__TO DO__
Please go through the records below and return every line holding the word "Política".

Stored items
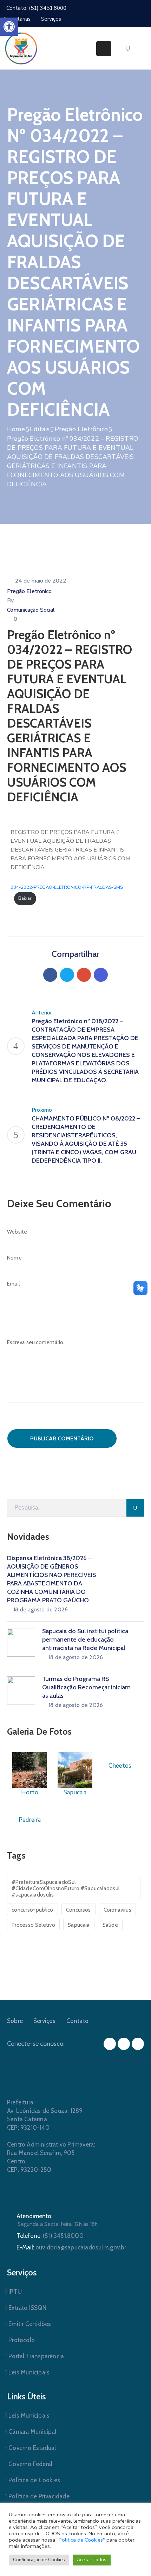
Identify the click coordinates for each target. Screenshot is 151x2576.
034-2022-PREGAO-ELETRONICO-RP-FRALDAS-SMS (67, 887)
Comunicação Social (31, 610)
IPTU (15, 2291)
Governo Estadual (32, 2447)
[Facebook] (50, 975)
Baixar (25, 898)
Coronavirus (117, 1910)
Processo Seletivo (33, 1925)
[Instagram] (124, 2044)
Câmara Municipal (32, 2431)
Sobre (15, 2020)
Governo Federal (30, 2463)
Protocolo (21, 2340)
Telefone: (50, 2235)
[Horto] (29, 1770)
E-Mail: (71, 2247)
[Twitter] (67, 975)
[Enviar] (135, 1508)
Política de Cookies (34, 2480)
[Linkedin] (101, 975)
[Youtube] (138, 2044)
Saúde (110, 1925)
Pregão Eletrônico (81, 429)
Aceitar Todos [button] (91, 2560)
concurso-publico (32, 1910)
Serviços (44, 2020)
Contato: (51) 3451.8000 (36, 8)
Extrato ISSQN (27, 2307)
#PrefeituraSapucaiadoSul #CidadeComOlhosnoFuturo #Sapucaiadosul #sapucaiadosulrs (65, 1888)
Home (16, 429)
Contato (77, 2020)
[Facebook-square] (110, 2044)
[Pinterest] (84, 975)
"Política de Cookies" (81, 2539)
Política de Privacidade (39, 2496)
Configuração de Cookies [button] (39, 2560)
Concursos (78, 1910)
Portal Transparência (36, 2356)
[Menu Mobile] (103, 48)
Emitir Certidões (29, 2323)
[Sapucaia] (75, 1770)
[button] (9, 27)
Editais (40, 429)
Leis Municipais (29, 2372)
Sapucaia (79, 1925)
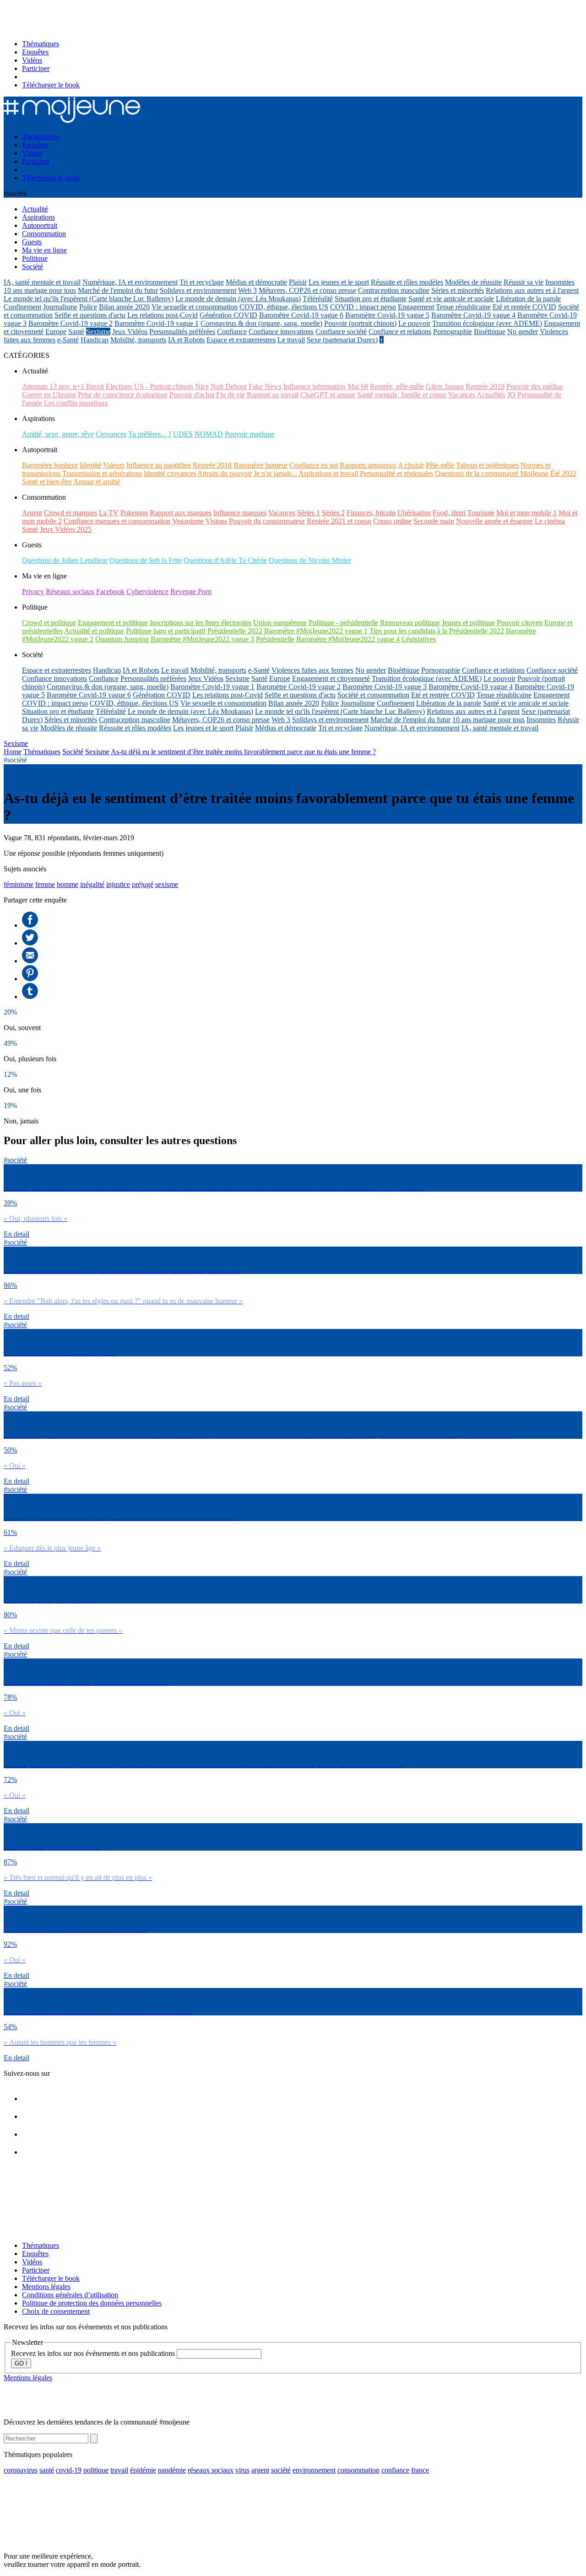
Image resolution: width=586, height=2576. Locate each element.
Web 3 (247, 290)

__SOLUTION FOR THIS TASK__
Política de Cookies (34, 2480)
"Política de Cookies" (81, 2539)
Política de Privacidade (39, 2496)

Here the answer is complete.